▶ _What you have to do_
Print, exactly and without pictures, the lines from the one where "You are a GUI" appears down to the end of the entries.

(Pixel coordinate grounding data)
• • • • •

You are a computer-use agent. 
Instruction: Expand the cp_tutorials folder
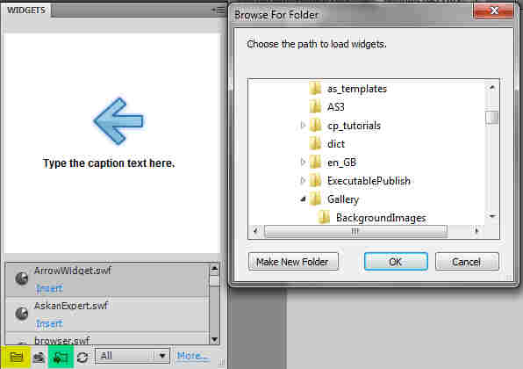303,126
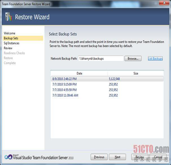This screenshot has height=165, width=171.
Task: Click the Next button
Action: pos(117,157)
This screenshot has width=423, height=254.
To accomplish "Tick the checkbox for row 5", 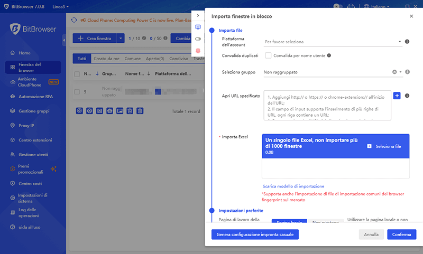I will [77, 91].
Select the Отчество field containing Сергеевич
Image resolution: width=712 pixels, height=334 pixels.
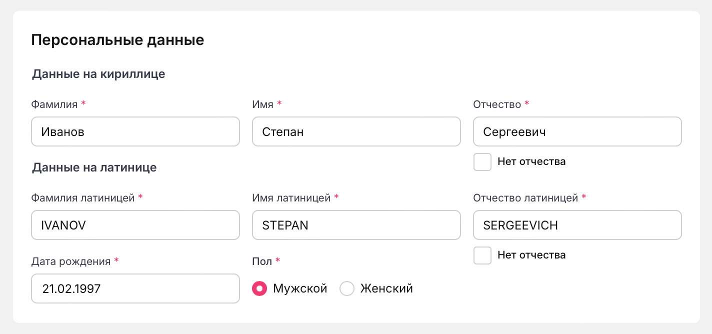[x=577, y=132]
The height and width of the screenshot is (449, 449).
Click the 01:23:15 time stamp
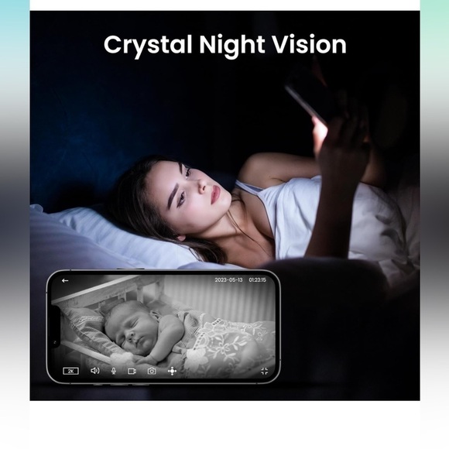tap(258, 280)
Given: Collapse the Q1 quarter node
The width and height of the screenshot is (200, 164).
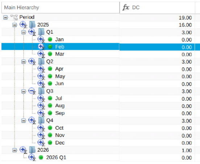Looking at the screenshot, I should point(24,32).
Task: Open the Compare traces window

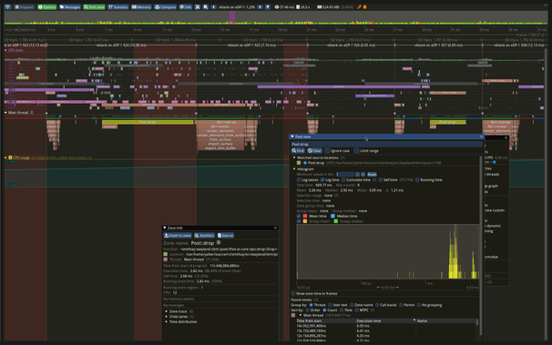Action: (x=165, y=6)
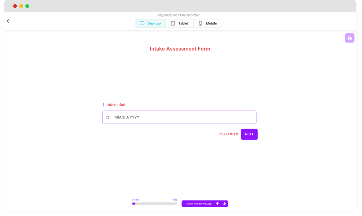Click the 1/16 question counter
This screenshot has width=362, height=216.
point(135,199)
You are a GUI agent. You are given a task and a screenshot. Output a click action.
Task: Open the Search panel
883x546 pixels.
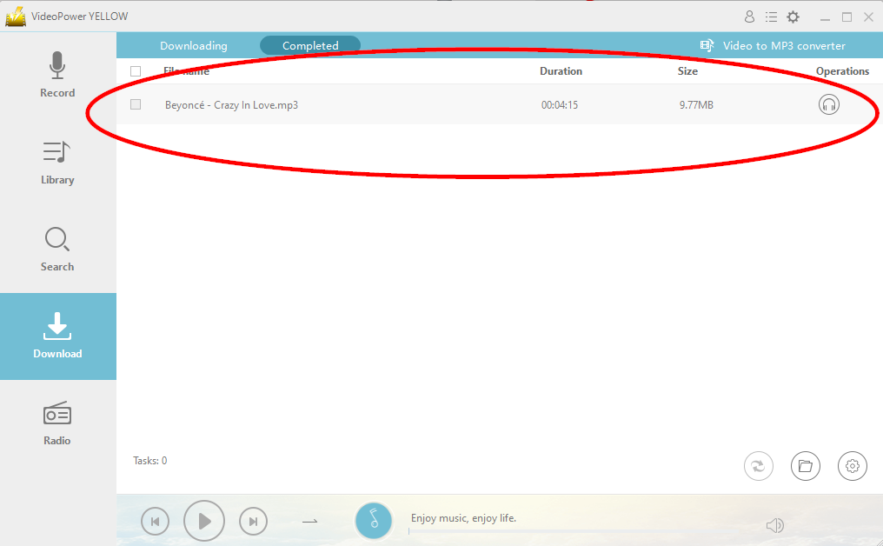click(x=57, y=250)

• • • • •

▶ _Solution for this task_
You are a GUI agent. You are given a task and a screenshot. Output a click action.
Task: Open the Search panel
883x546 pixels.
click(x=57, y=250)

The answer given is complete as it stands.